Background: Malnutrition is prevalent in esophageal cancer patients which affects cancer prognosis. The purpose of this study was a comprehensive assessment of nutritional status during Chemoradiation (CRT). Methods: Newly diagnosed adults with esophageal cancer were recruited for this study. Patient-Generated-Subjective Global Assessment (PG-SGA), anthropometric indices, body composition, dietary intake, laboratory tests, and nutritional-related complications were assessed before, after, and 4 to 6 weeks after CRT. Results: Seventy-one cases were enrolled. The mean age was 66.8±12 years. Patients' mean weight loss was 2.42±2.4 kilograms during treatment. A significant reduction observed in mean MUAC (26.68±4.9 vs. 25.42±5.1 cm), fat mass percentage (24.11±11.8 vs. 22.8±12.5), fat free mass index (16.87±2.4 vs. 16.47±2.6 kg/m 2 ) and hand grip strength (43.2±19 vs. 36.1±20 kg) during CRT (all p-values <0.0001).

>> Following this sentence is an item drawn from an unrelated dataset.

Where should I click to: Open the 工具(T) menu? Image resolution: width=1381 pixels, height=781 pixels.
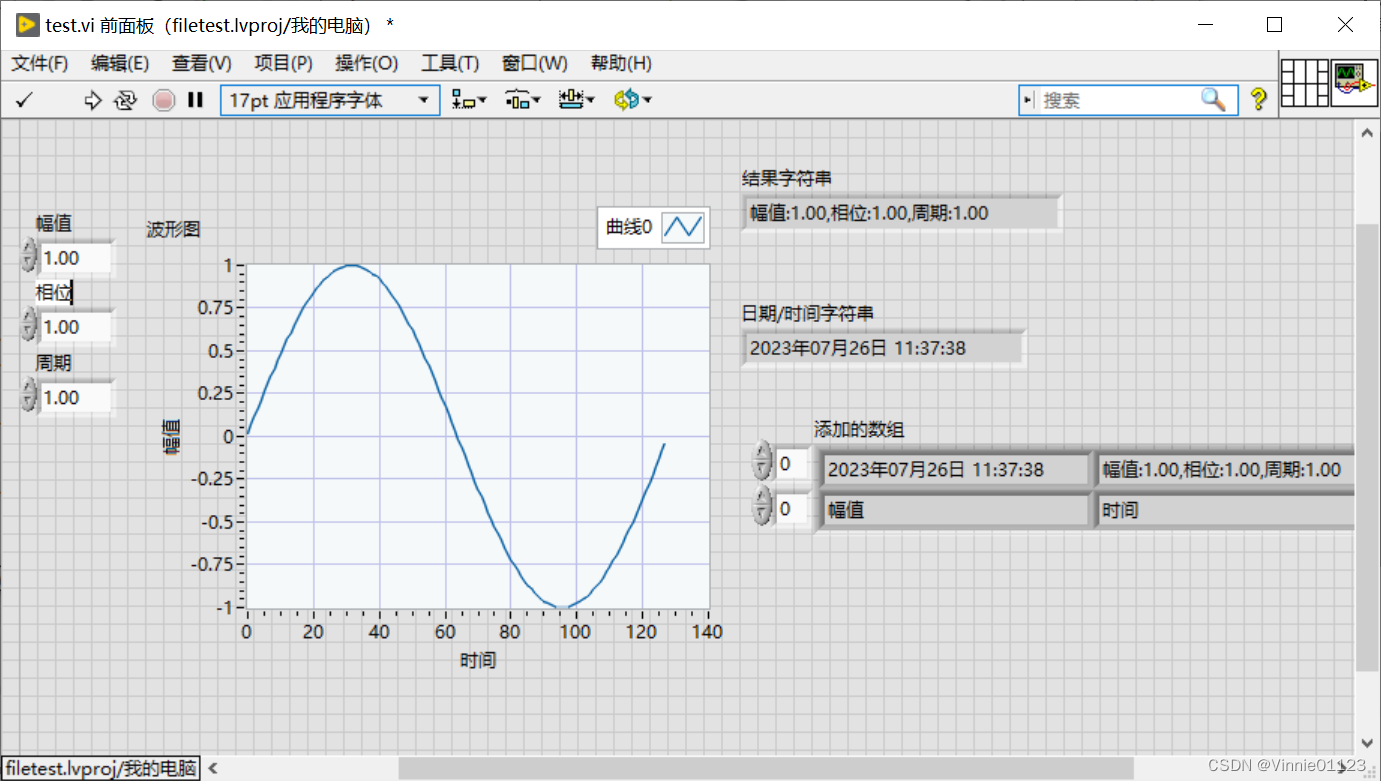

We had also a non-significant change in mean energy intake (19.5±11 vs. 18.3±11 kcal/kgw. day) and protein intake (0.56±0.4 vs. 0.66±0.5 g/kgw.day) during CRT. In our assessment before, immediately after and 4-6 weeks following CRT, we recorded energy intake insufficiency in 55.7%, 58.7% and 27.3% and protein intake inadequacy in 89.8%, 89.1% and 72.7% of cases, respectively. The most common complications were dysphagia (56.7%), anorexia (25%), and constipation (47.9%) at admission. Dysphagia improved in some cases (42%), but anorexia (35%), early satiety (25%), Esophagitis (25%), dysosmia (21%) and dysgeusia (17%) were increased as CRT complication. yet, 25% of patients had dysphagia and 34.4% had constipation 4-6 weeks after CRT. The twelve-months mortality was significantly associated with lower BMI after CRT, primary PG-SGA score, weight loss, BMI<18.5, MUAC, physical performance, living in rural or urban areas, addiction. Conclusion: Our study demonstrated a high prevalence of malnutrition among esophageal cancer patients which worsened during Chemoradiotherapy. Our findings warrant early screening and monitoring of nutritional status and effective nutritional interventions with symptoms management during treatment in these patients.